La culture c’est ce qui reste quand on a tout oublié, disait André Malraux ( 1901-1976).
Le malicieux aphorisme de cet auteur (qui ne l’était guère !) m’est revenu à la mémoire quand, repensant à cette lecture vingt jours seulement après l’avoir terminée, je me suis rendu compte que j’en avais largement publié les personnages et que me revenaient seulement les problématiques soulevées.
En avril dernier, je ne connaissais pas Olivier Bordaçarre, né en 1966. Et je regrette bien d’avoir si longtemps (en vérité jusqu’à l’instant de la présente chronique) ignoré qu’il fût dramaturge et auteur d’une vingtaine d’ouvrages . .
Merci par conséquent la RTBF d’avoir, par une émission à une heure d’écoute plus généralement dédiée au bien-être et récits d’insatisfaction individuelles ! attiré mon attention sur Olivier Bordaccare.

◆ Exercices ◆
1 - Répondez à ces questions sur la chronique :
(a) Quelles années de naissance et de mort sont indiquées pour André Malraux ?
(b) En quelle année est né Olivier Bordaçarre ?
(c) Grâce à quel média l'auteur de la chronique a-t-il découvert cet écrivain ?
2 - Poursuivez la chronique de lecture consacrée à Olivier Bordaçarre après sa dernière phrase.
Les items n'interviennent pas dans ce travail.

◆ Données ◆
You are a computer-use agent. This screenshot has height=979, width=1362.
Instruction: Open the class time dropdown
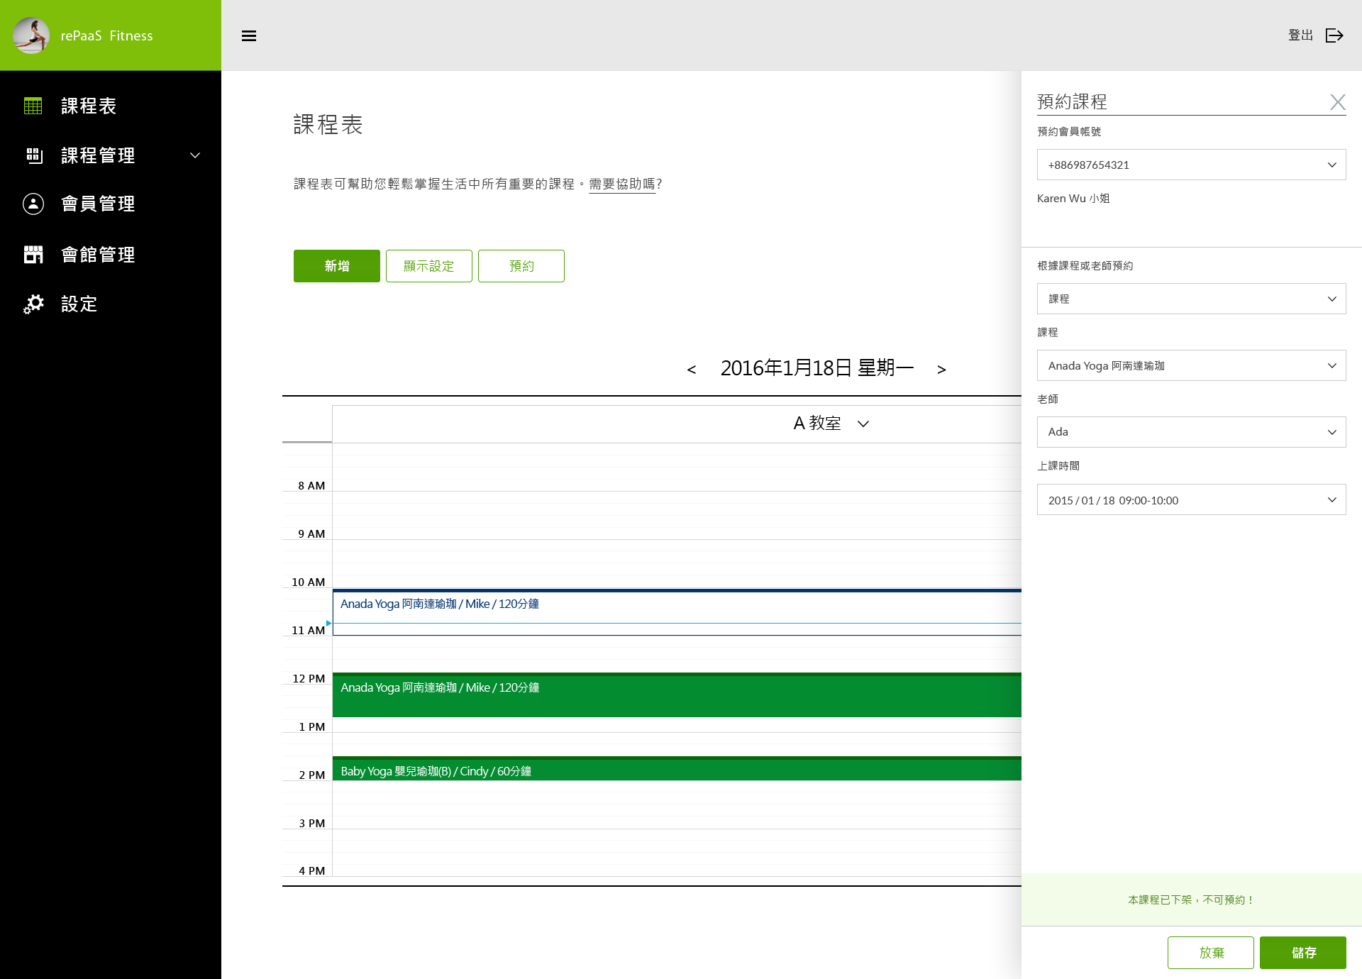tap(1191, 500)
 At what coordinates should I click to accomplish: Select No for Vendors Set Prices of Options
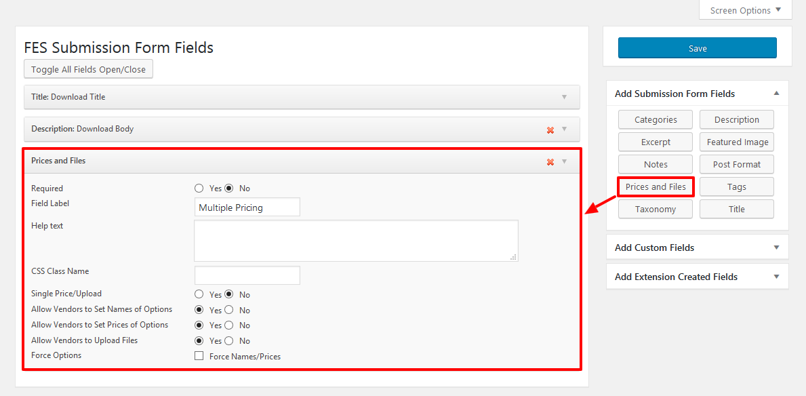pyautogui.click(x=229, y=325)
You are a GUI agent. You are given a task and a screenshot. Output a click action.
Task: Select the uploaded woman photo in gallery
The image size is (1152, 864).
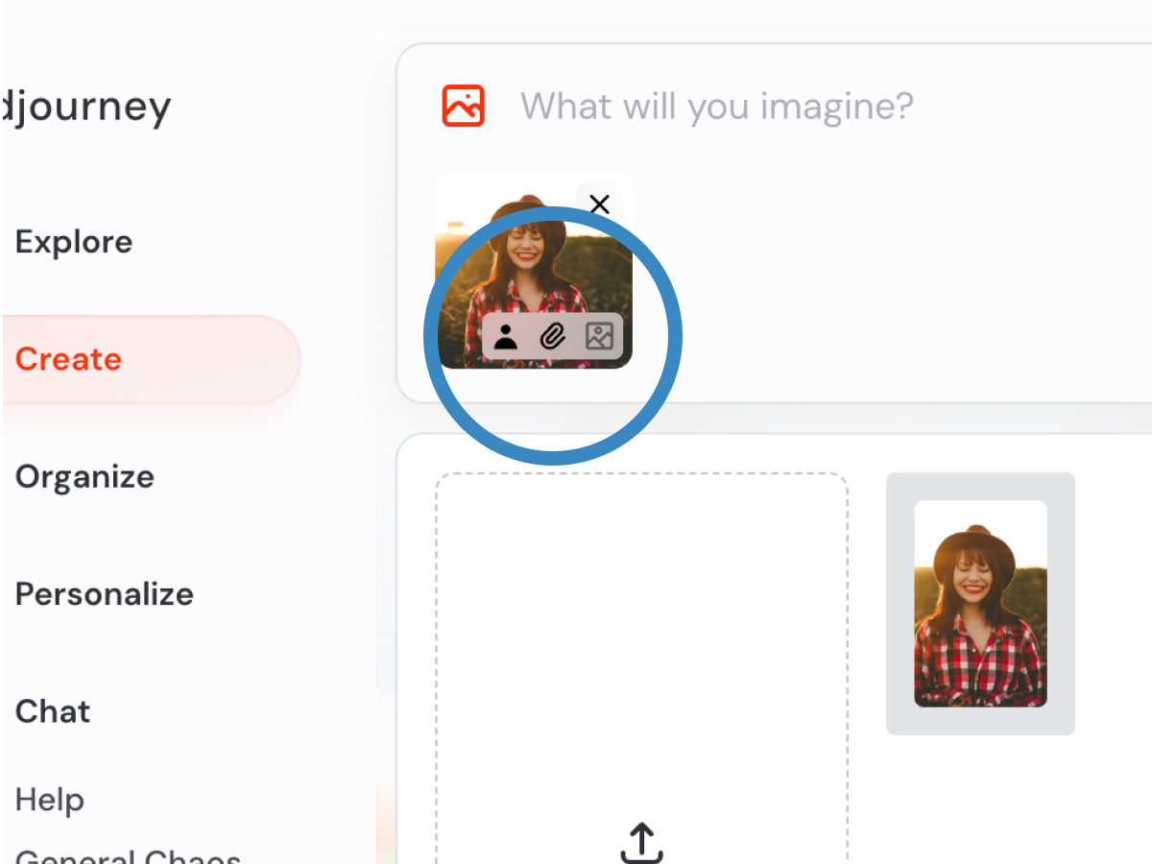(x=980, y=604)
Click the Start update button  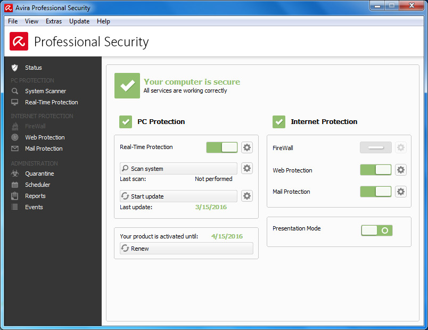click(178, 196)
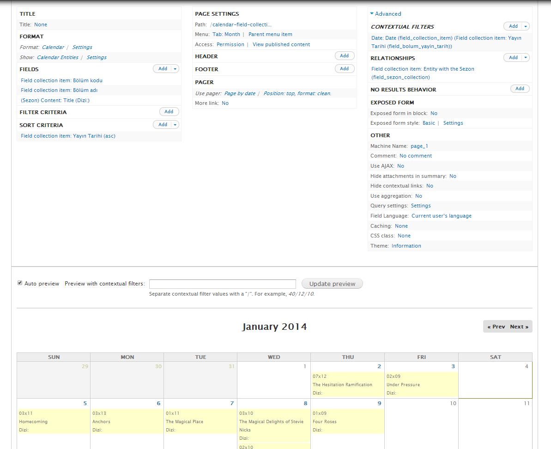The width and height of the screenshot is (551, 449).
Task: Go to previous month with Prev
Action: [x=496, y=327]
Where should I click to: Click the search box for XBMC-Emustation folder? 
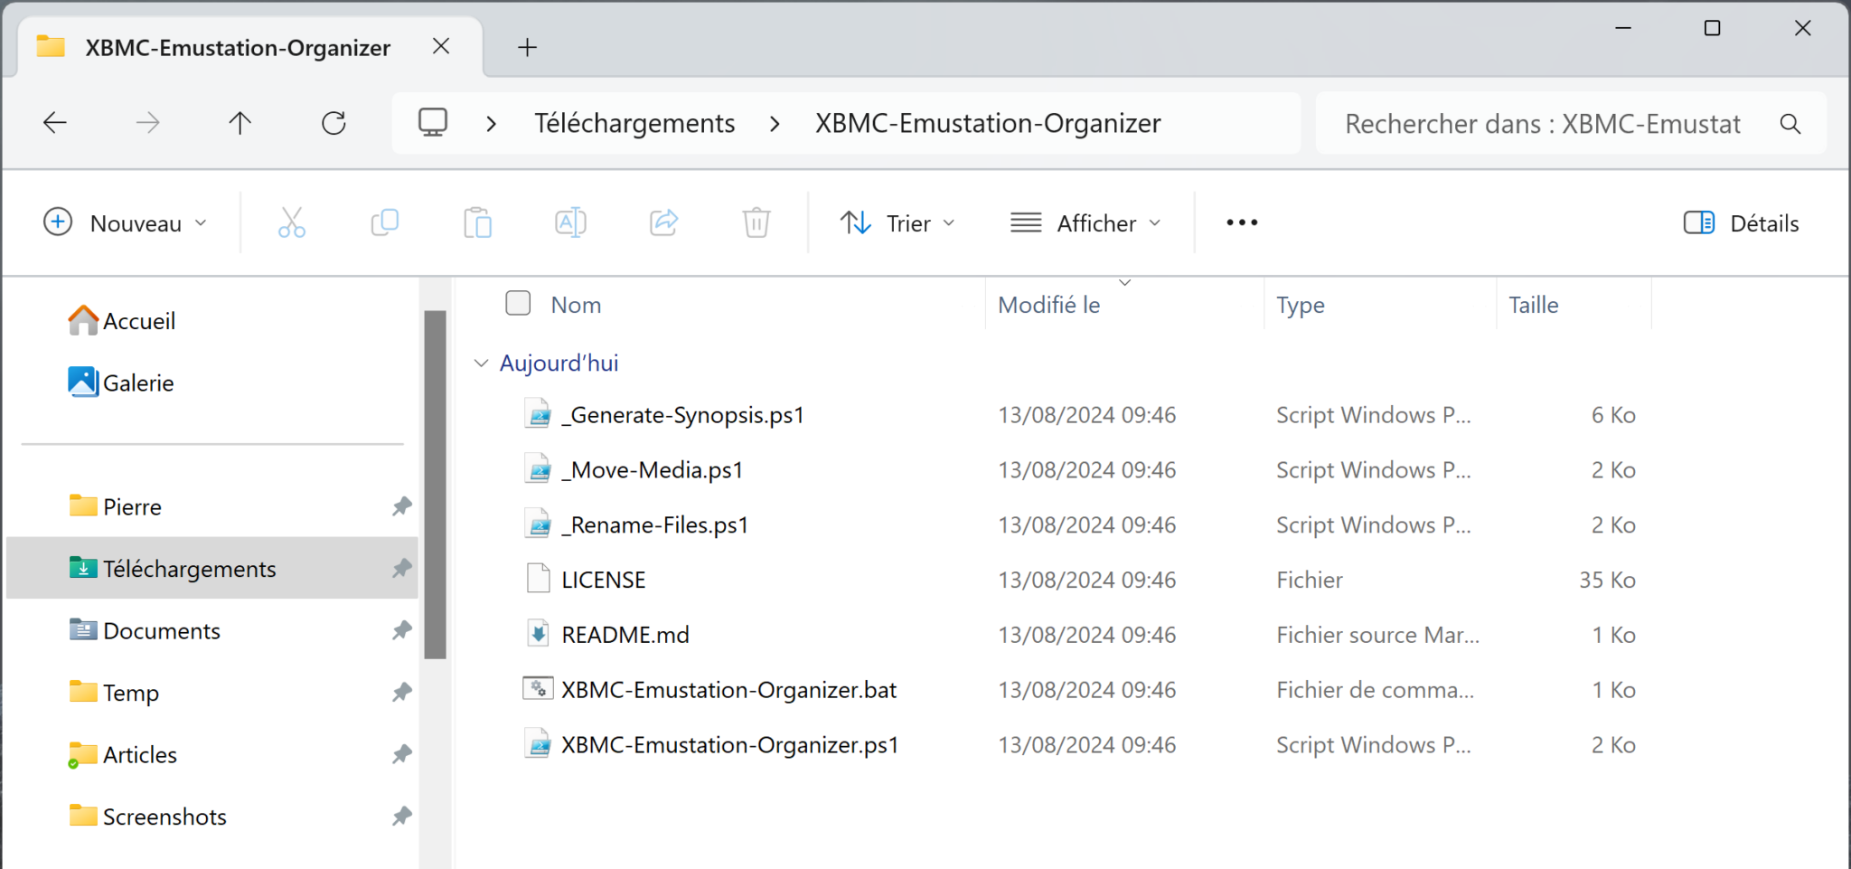click(x=1542, y=124)
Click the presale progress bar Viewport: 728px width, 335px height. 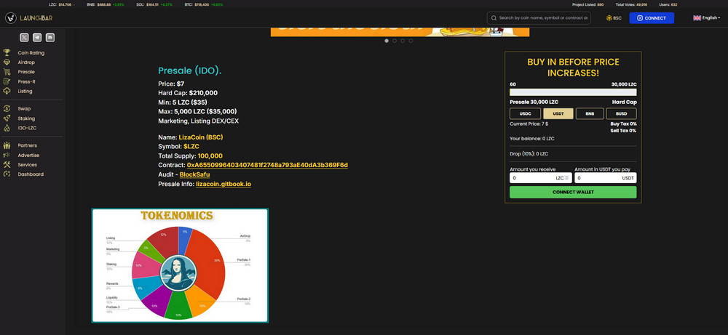[572, 92]
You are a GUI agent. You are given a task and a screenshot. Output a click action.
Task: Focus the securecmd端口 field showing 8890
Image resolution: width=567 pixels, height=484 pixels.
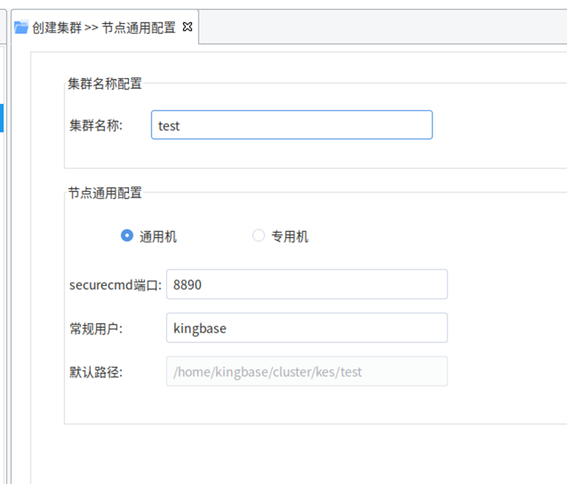click(306, 284)
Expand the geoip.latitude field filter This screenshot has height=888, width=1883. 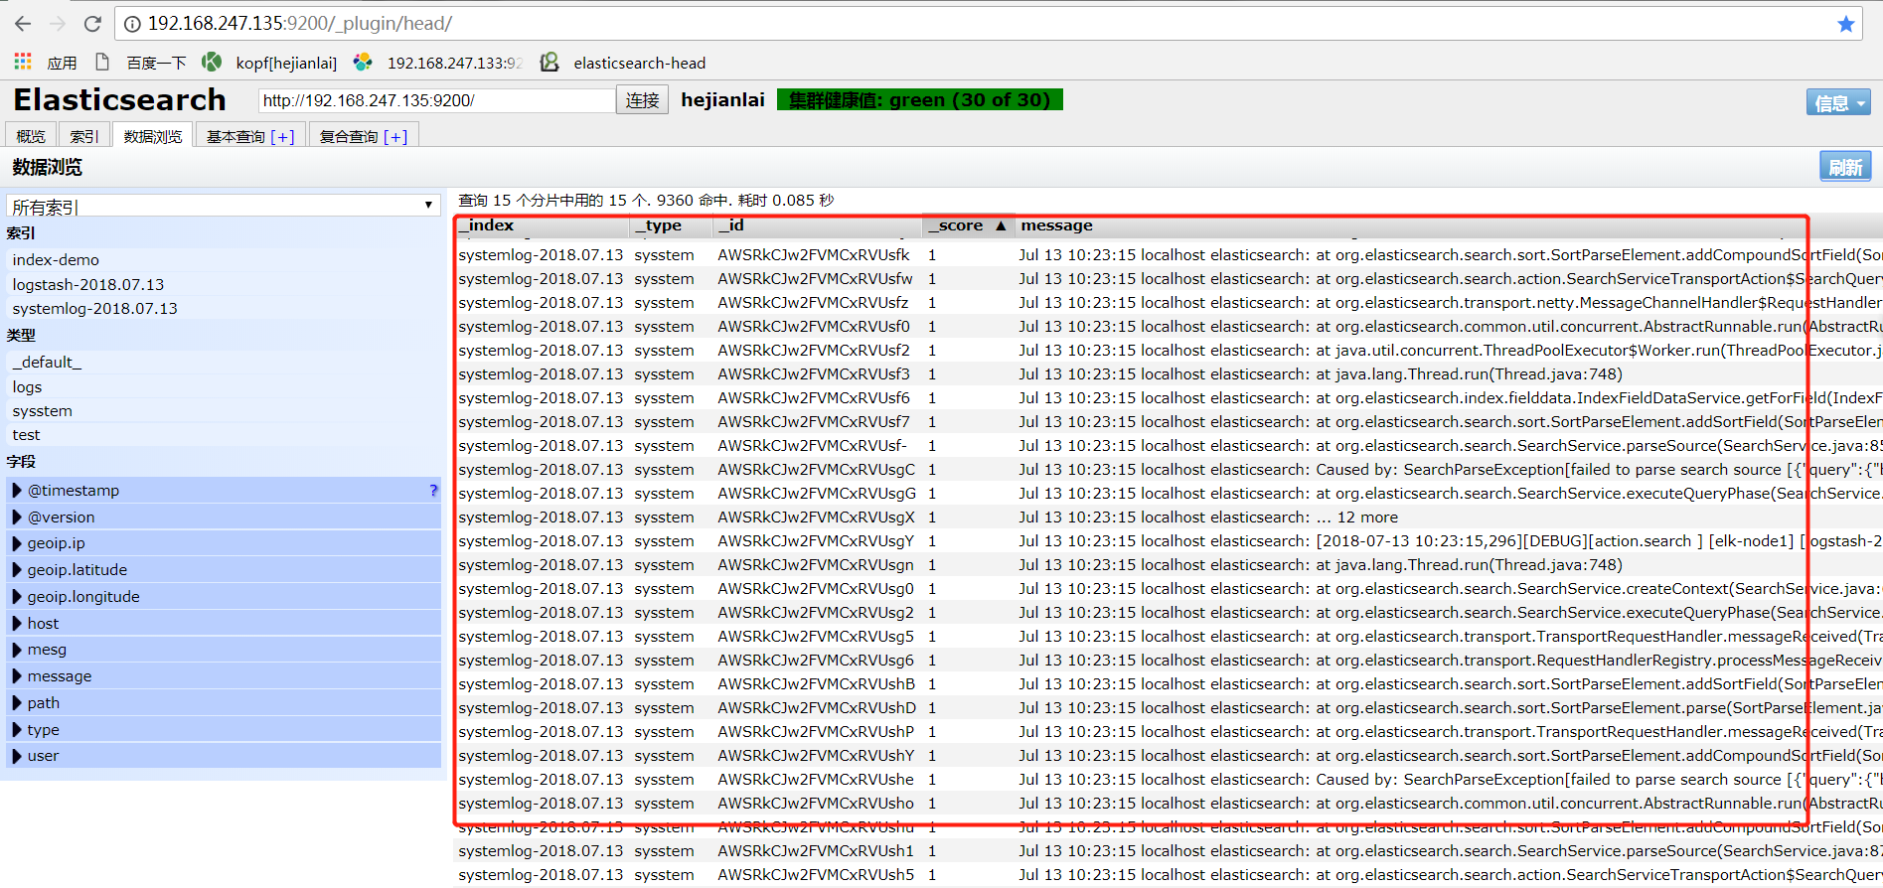pyautogui.click(x=17, y=570)
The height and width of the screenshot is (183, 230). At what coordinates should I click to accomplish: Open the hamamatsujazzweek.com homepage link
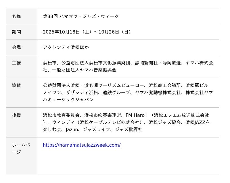(x=82, y=145)
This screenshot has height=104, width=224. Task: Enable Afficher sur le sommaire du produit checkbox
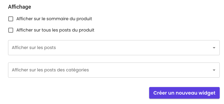pyautogui.click(x=11, y=19)
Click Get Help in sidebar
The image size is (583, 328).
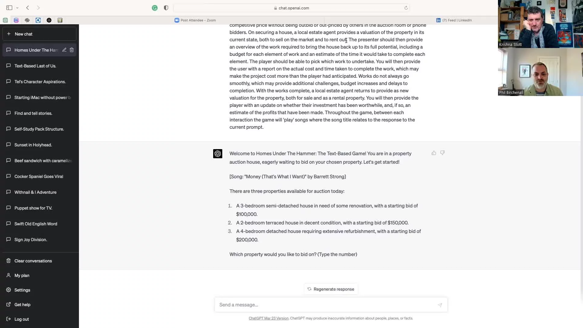click(22, 304)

◆ Réponses dans l'ordre ◆
1 -
(a) 1901 et 1976.
(b) En 1966.
(c) La RTBF.

2 -
Je m’étais arrêté sur une interview de l’auteur et particulièrement sur ses propos relatifs à la vie en abattoir ! Ses propos confirmaient bien que ce sujet était un oxymore de l’esprit : ces lieux sont des entreprises où non seulement la vie est retirée, mais où on en observe la disparition quand on fait de l’existence un moment d’expression d’affectivité et de respect. C’est bien cela que décrivent les trois cent soixante pages éditées par Denoël dans sa collection – assurément bien nommée !- Sueurs froides : les animaux souffrent, tant avant leur mise à mort qu’au moment de cette dernière : on entend ici les meuglements profonds et interminables des bœufs, les bêlements des agneaux qui se débattent jusqu’à la décharge d’électricité, le bruit des bouses qui s’éclatent sur le ciment ou celui des jets de lisier des cochons affolés ( parce que les estomacs ne sont jamais tout à fait vides malgré la diète préparatoire au voyage) […] ( page 264). Douleur d’autant plus profonde que les actes sont éventuellement multipliés et répétés, tantôt pour défectuosité technique, tantôt pour remords de dernière minute des agents d’abattoir.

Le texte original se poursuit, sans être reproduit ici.